Simon Corder states in his Prologue: “In this book Joe shares nearly half a century of experience and teaching, and draws the conclusion that Production Management is a proper job. The Production Manager has a responsibility to his employer, to deliver product on time and on budget; to his staff and crew, to provide a safe and well organized workplace; to suppliers, to make realistic deals and fair contracts; and to the artists, to proactively work with them to relate visions and dreams, while keeping a tight grasp on all the forgoing.”
Production Management provides an essential insight into this linchpin position for anyone considering a career as a theatrical Production Manager.

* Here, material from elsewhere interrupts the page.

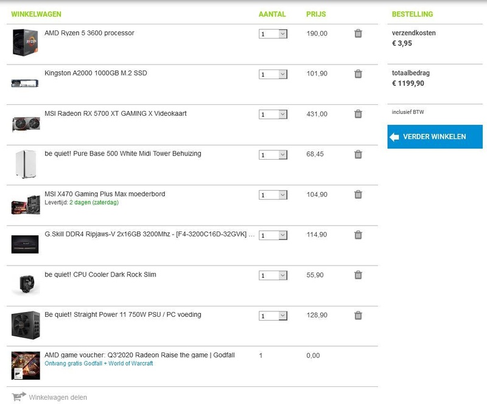Change quantity of MSI Radeon RX 5700 XT
487x404 pixels.
(273, 115)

In most areas of theatre production there is at least a basic understanding of the job of those who practice in the area, but that is not always true of production management. Although several books on stage management and theatre management mention the role of the production manager, there has been a lack of specific information on the position. Thomas Kelly, author of The Backstage Guide to Stage Management, who moved from stage management into production management remarked: “It is a little like Butch Cassidy and the Sundance Kid when they jump off the cliff. That is exactly what going into production management is at first. There are no books. There is no path.” (Stage Managers’ Association Forum 3/13/99)
Joe Aveline, a former production manager at the Old Vic in London, has provided at least the book. He acknowledges the difficulty of defining the job of the production manager since it varies depending upon the type of theatre company. He also notes that the title of production manager is already being superseded by other titles. This is also true in the United States, where in various organizations an individual with a title such as technical director, production supervisor, or even an executive producer might perform some or all of the duties of a production manager.

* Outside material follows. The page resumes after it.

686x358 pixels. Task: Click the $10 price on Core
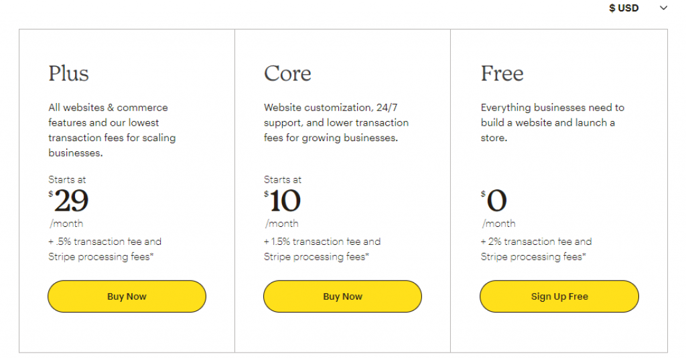tap(284, 201)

veline notes that the production manager is one of the more recent positions in a theatre organization and defines the role of the Aproduction manager as: “The person who gathers all the work of the various disciplines together in order that they arrive on stage at the correct time and in the right order. He acts as a liaison between all the different manufacturing processes, and the design personnel.”
The book approaches theatre production as ‘a project’ in industrial terms and Aveline believes that “there is ample evidence that people in the theatre are amongst the finest project managers to be found anywhere.” His belief that managing is a “combination of skill, budgeting, organizing and time scheduling” is the basis of the book’s organization. He describes a wide variety of working relationships between management and various designers, crews and contractors. The book also discusses budget management and the technique of scheduling called Critical Path Analysis. “Critical path analysis in my view leads to separating the tasks and objectives up into controllable chunks and ordering the work so that at no time is anybody prevented from progress by competing activity or preparatory work not having been done.”

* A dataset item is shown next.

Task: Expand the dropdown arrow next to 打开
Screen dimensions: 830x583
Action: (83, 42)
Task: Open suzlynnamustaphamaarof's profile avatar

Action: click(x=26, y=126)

The book is easy to read and often entertaining. There are a number of sidebars that provide examples of the some of the major points he makes in the book. Many of the anecdotes could have happened in the United States as well as in the United Kingdom. At times a glossary of British/American terminology would be helpful. Although most words and phrases can be figured out from the context such as the discussion of “rigging-focusing-plotting” (hanging-focusing-cueing), one reference in a sidebar left me looking for a British dictionary: “Many years ago while fielding at a mid off, I collected a wild throw-in from fine leg and the batsman set off from the bowler’s end for a second run”!
In his discussion of the production manager’s relationship with designers, he deals mainly with set, lighting and sound designers. Sometimes the costume area is included such as in the discussion of the technical rehearsals, but sometimes it is not, for example in his checklist of budget headings. The relationship between the production manager and the stage manager is not always clear, but this is understandable since that relationship varies greatly from one type of theatre to another.
Although some of his advice is similar to that found in good stage management books, the “Production Managers and Contractors” chapter is especially useful. Aveline provides a list of questions to be asked when entering into a contract. Although some of the considerations are more useful in Europe than the United States, such as which countries’ laws should apply and the potential language problems, the chapter covers material not found elsewhere.
A lot of the book is general and may be applied to a variety of situations, but Aveline also includes information about specific concerns such as “Questions for yourself upon seeing a [scenic] model for the first time.” The book is also valuable as a source for a production manager to use in compiling a checklist of duties and responsibilities that could serve as the basis of discussions with a managing director to determine a production manager’s duties for a specific theatre organization.
Aveline’s Production Management would be a valuable addition to one’s theatre library. It provides good advice in an area that is not always clearly understood. Although some of the discussion is specific to practice in the UK and to specific types of theatre organizations, most of it can be useful in a wide variety of theatrical situations.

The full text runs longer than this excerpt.